Но спасла Катеринушка.

Вошла Васса и, не кланяясь, буркнула:

— Никак я с ей… Сюда просится.

Монахини переглянулись. Одна встала было, но ее остановила Феония.

— Пусть идет. Не пособишься… Грех-то наш. Не дает покушать… Катеринушка все, — объяснила она насторожившимся гостям.

— Жива еще, мается? — любопытствовал Пахом.

— Жива, — откликнулась Манефа, — этаким-то вдвое веку положено.

— Все в руке господней.

С шумом вломилась Катеринушка. Невысокая, рыхлая, с лоснящимся набухшим лицом, в распахнутой, вдоль и поперек изорванной кацавейке, она подскочила, запыхавшись, к столу и хозяйственным глазом заглянула в посудины.

— Ну, ну. Вот. Нашла. — Она выковырнула из грибов смородиновый прутик, строго пригрозила Параскеве: — Ты у меня! Бесовица проклятая, безбожница! Это она отравить тебя хотела, Федор!

— Да не Федор это, — спорила Манефа, — Пахом Гаврилыч.

Катеринушка лукаво подмигнула:

— Всегда вот так сбивает. Тоже, знать, на жалованье поступила к ему… Ничего не говори — отравит. Отравит! Меня-то сколько раз уж собиралась, а я и найду, а я и найду. Заткнет его то в хлеб, то в кашу, ма-аленькой этакой сориночкой. Не знаючи-то не увидеть ни в жисть.

Она не замечала ни Василия, ни Пахомихи, валилась животом на стол, размахивала красными руками, брызгала в лица слюной.

— Прячу, прячу — все находит. В речку пробовала опутать, закапывала в землю да камней натаскивала, а хвостатый то ей и поможет — в полюбовники взяла себе. Ночью-то все скрипят и скрипят, через стенку доносит!.. Они это возятся с Парасковьей, блудят, нечестивые!.. А у меня щелка в уголку, в са-амом уголку, вот такая, такая, вот этакая. Парасковья-то отводит, — говорит, что мыши, а он ночью вылезет и почнет меня улещивать — с им чтобы, значит, спутаться. Нет, говорю, я не паскудница, а он силком да силком меня, вот испластал всю одежу… Вот!..

Она вгляделась Пахому в глаза и зашептала значительно:

— Дает он Ксении-то за меня деньгами да одежой сколько. Сначала тышшу совал — не берет, теперь сулит шесть гривен с полтиной…

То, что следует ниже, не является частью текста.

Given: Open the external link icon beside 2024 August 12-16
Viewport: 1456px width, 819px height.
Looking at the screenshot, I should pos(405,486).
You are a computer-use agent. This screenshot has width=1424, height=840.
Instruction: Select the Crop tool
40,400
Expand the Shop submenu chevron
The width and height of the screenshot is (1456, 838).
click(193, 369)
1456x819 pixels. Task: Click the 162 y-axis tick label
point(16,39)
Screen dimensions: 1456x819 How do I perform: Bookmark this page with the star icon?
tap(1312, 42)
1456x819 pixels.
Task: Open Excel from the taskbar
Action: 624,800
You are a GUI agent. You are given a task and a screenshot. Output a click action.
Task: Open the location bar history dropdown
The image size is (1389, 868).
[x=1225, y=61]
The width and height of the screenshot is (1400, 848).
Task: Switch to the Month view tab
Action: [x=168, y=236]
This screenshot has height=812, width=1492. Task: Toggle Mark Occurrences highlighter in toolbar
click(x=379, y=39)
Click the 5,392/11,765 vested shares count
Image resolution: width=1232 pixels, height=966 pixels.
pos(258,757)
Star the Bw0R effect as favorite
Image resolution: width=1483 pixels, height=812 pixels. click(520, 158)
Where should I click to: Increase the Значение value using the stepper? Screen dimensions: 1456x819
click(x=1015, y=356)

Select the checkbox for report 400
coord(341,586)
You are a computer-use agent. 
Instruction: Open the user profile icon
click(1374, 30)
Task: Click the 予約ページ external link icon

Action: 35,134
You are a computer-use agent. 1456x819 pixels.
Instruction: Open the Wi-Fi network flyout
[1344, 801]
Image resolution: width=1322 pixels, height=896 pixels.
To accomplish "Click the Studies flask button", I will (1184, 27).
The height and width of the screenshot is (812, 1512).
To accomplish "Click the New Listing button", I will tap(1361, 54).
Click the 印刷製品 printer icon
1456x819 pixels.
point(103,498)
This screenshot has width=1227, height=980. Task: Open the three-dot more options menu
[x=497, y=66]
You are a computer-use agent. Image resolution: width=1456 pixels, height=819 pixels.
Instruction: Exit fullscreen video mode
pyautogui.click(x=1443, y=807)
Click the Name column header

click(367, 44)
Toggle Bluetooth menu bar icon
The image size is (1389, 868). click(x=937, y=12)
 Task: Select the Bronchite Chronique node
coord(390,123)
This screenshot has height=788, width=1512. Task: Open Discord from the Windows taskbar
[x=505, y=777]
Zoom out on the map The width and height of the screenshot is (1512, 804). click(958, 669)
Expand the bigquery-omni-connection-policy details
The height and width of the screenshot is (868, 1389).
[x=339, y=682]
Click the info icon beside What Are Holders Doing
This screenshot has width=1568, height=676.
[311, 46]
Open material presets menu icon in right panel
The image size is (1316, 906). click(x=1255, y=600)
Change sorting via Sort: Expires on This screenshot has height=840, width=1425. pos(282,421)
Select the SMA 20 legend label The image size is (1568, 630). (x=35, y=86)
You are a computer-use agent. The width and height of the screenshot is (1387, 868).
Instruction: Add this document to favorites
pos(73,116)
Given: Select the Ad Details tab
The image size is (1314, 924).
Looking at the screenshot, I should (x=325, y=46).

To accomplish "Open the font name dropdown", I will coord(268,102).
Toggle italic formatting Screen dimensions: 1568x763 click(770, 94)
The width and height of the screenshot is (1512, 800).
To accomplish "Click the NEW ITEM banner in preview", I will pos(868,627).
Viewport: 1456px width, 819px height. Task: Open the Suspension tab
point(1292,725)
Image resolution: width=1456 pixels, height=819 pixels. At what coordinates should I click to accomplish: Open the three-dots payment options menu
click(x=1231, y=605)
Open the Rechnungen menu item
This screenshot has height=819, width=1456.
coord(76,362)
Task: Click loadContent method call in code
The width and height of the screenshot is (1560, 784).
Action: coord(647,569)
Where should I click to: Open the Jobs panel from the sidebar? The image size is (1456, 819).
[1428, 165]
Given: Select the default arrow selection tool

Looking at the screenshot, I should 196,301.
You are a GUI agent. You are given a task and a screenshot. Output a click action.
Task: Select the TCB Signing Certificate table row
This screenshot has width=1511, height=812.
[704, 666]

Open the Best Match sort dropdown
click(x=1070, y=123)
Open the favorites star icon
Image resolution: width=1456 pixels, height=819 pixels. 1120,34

Василий прыснул в тарелку. Не стерпела и Аннушка. Взглянули друг на друга — да пуще того. Родилось что-то общее, перекинулась тонкая ниточка, и уже не было совестно. Монахини уступчиво, по-старчески хихикали, пересыпая смех молитвами, беззвучно смеялся глазами Пахом. Катерина плела свое без устали, плела забавное и страшное, но Аннушка ее не слышала и не над ней смеялась. Она не могла уже сдерживаться и хохотала во весь голос по-хорошему, по-девичьи, хохотала до слез, каждым уголочком молодого ядреного тела, вся чему-то радовалась.

— Завсегда вот так, — шепнула она Василию, будто брату родному.

Но посмотрела на монашек и потухла, испугалась себя…

После стола пошли по монастырскому имению. Монашки плыли утицами, черным стадом разбрелись по зеленым полянам. Гости яркими пятнами горели под солнышком — цвели рубахами не по-монастырскому. Луговины сочные, крепко пахнущие пьяными земными запахами, разметались бескорыстно по буграм и ложбинам, захлестнувши густой бахромой на край ярочка, под которым на гранитных россыпях металась, исходила белой пеной речка. Круто врезанная в берега, речушка пронырнула меж буграми, живой лентой опоясала их и ушла из долинки за горы. Монастырские домики-избы разбежались по тесным холмам, но от каждого рукой подать до студеной воды и перед каждым через реку мостик — две жерди с камней на камни.